Of the records that follow, copy only the lines from the line containing "Task: Open the 最大功率(kW) parameter link" to the line containing "Click the Filter positions and pools field", both included, exactly as written.

===== Records for the task

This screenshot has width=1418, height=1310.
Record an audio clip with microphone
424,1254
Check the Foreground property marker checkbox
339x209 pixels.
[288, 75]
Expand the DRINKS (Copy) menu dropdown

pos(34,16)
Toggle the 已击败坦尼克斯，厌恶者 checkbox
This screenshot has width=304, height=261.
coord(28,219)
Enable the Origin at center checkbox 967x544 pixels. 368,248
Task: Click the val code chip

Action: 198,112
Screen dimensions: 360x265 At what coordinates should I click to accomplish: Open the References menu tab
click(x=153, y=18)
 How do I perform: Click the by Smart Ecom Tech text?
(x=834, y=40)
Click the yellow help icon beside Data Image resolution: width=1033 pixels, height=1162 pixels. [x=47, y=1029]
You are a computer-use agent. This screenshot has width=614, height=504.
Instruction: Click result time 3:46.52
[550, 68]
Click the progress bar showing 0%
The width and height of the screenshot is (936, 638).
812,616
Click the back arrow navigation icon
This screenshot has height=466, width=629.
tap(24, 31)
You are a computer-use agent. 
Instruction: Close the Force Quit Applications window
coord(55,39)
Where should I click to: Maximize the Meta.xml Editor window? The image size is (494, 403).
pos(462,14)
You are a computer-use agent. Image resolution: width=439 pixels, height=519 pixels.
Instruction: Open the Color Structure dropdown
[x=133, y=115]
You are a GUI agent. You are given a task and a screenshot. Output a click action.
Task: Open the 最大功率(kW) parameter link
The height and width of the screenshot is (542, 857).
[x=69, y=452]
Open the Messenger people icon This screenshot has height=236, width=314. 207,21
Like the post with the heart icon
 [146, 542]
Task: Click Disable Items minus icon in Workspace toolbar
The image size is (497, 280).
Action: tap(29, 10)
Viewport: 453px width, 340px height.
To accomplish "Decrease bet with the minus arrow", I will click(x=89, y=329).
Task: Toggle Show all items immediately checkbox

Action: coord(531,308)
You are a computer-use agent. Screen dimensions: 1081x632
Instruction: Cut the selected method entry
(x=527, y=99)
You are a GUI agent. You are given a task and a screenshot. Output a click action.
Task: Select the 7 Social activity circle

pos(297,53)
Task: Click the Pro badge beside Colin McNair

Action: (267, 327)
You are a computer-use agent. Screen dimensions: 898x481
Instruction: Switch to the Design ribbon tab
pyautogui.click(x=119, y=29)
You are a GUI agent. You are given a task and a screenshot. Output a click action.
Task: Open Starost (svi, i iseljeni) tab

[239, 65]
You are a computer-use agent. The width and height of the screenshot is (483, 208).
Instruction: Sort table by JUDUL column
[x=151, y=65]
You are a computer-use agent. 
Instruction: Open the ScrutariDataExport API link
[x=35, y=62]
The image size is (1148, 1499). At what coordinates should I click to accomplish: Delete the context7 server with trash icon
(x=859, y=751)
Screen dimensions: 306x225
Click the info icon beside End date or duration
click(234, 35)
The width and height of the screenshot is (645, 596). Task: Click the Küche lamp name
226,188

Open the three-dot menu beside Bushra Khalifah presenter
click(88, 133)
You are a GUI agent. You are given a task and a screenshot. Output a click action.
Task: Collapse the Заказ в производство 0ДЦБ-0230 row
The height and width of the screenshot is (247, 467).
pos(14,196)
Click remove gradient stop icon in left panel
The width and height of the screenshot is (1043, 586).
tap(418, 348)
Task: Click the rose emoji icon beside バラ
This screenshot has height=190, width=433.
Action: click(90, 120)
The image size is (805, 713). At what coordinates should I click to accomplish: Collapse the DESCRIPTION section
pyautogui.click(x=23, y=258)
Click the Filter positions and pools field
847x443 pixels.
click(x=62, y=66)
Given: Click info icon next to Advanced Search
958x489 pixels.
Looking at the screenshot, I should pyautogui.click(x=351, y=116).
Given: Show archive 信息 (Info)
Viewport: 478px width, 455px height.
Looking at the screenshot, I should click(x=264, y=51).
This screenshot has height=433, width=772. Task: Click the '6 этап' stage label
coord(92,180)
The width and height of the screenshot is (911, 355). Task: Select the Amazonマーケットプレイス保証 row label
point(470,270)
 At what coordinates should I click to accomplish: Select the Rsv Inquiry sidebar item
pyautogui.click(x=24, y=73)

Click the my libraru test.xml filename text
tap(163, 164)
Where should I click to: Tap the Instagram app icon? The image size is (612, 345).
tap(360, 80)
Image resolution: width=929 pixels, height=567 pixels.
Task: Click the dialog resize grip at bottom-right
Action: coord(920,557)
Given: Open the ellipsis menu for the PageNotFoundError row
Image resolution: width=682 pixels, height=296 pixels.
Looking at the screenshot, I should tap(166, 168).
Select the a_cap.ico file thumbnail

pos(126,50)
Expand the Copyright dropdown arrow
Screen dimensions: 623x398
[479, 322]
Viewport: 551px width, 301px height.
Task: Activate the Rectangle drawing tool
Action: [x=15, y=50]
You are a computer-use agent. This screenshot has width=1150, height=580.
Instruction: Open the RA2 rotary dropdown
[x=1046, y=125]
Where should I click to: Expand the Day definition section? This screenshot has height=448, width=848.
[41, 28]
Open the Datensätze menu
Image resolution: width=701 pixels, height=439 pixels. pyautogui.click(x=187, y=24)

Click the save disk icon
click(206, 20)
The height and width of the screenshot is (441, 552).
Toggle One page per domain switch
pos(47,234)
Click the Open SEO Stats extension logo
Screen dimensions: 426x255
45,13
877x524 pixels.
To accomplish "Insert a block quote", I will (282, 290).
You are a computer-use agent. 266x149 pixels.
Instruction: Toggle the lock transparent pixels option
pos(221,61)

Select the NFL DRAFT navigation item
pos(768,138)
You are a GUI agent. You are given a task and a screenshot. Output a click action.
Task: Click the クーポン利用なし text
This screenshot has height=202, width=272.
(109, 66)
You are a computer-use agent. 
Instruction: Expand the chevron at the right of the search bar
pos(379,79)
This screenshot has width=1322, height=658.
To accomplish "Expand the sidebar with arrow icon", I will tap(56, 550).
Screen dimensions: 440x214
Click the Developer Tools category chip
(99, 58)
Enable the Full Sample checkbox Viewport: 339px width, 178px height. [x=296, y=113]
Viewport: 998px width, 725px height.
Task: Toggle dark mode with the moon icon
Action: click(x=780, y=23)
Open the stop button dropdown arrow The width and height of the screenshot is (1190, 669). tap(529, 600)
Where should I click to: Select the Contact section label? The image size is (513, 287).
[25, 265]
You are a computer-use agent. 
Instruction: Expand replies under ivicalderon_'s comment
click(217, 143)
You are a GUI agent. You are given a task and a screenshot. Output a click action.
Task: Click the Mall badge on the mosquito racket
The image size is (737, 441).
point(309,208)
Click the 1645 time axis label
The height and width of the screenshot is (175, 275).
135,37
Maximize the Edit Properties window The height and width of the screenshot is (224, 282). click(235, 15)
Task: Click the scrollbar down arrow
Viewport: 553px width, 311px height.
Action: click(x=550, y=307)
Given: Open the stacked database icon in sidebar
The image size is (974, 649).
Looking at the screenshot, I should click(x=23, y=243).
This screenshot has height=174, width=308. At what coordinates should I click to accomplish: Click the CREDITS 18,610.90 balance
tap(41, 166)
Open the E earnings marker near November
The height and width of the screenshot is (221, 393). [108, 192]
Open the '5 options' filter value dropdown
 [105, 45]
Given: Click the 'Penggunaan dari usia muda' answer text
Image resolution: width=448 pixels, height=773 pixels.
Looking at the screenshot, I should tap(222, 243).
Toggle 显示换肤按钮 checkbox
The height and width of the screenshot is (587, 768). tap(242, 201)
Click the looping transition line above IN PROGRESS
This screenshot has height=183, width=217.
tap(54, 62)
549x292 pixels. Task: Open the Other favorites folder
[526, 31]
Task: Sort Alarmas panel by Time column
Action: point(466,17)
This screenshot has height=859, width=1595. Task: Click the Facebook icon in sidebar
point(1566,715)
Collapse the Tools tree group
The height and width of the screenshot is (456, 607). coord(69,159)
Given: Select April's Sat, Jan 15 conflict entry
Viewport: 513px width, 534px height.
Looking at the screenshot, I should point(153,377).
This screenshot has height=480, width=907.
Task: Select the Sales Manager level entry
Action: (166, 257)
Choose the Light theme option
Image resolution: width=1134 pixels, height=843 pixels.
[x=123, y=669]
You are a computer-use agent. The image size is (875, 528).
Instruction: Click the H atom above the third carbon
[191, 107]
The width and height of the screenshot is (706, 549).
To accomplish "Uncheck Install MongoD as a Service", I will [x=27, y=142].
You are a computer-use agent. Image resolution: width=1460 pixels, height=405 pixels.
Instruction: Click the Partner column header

==========

▸ Result for this task:
Task: Open the 最大功率(kW) parameter link
The height and width of the screenshot is (542, 857).
[x=69, y=452]
Open the Messenger people icon This screenshot has height=236, width=314. 207,21
Like the post with the heart icon
 [146, 542]
Task: Click Disable Items minus icon in Workspace toolbar
The image size is (497, 280).
Action: tap(29, 10)
Viewport: 453px width, 340px height.
To accomplish "Decrease bet with the minus arrow", I will click(x=89, y=329).
Task: Toggle Show all items immediately checkbox

Action: coord(531,308)
You are a computer-use agent. Screen dimensions: 1081x632
Instruction: Cut the selected method entry
(x=527, y=99)
You are a GUI agent. You are given a task and a screenshot. Output a click action.
Task: Select the 7 Social activity circle

pos(297,53)
Task: Click the Pro badge beside Colin McNair

Action: (267, 327)
You are a computer-use agent. Screen dimensions: 898x481
Instruction: Switch to the Design ribbon tab
pyautogui.click(x=119, y=29)
You are a GUI agent. You are given a task and a screenshot. Output a click action.
Task: Open Starost (svi, i iseljeni) tab

[239, 65]
You are a computer-use agent. The width and height of the screenshot is (483, 208).
Instruction: Sort table by JUDUL column
[x=151, y=65]
You are a computer-use agent. 
Instruction: Open the ScrutariDataExport API link
[x=35, y=62]
The image size is (1148, 1499). At what coordinates should I click to accomplish: Delete the context7 server with trash icon
(x=859, y=751)
Screen dimensions: 306x225
Click the info icon beside End date or duration
click(234, 35)
The width and height of the screenshot is (645, 596). Task: Click the Küche lamp name
226,188

Open the three-dot menu beside Bushra Khalifah presenter
click(88, 133)
You are a GUI agent. You are given a task and a screenshot. Output a click action.
Task: Collapse the Заказ в производство 0ДЦБ-0230 row
The height and width of the screenshot is (247, 467).
pos(14,196)
Click remove gradient stop icon in left panel
The width and height of the screenshot is (1043, 586).
tap(418, 348)
Task: Click the rose emoji icon beside バラ
This screenshot has height=190, width=433.
Action: click(90, 120)
The image size is (805, 713). At what coordinates should I click to accomplish: Collapse the DESCRIPTION section
pyautogui.click(x=23, y=258)
Click the Filter positions and pools field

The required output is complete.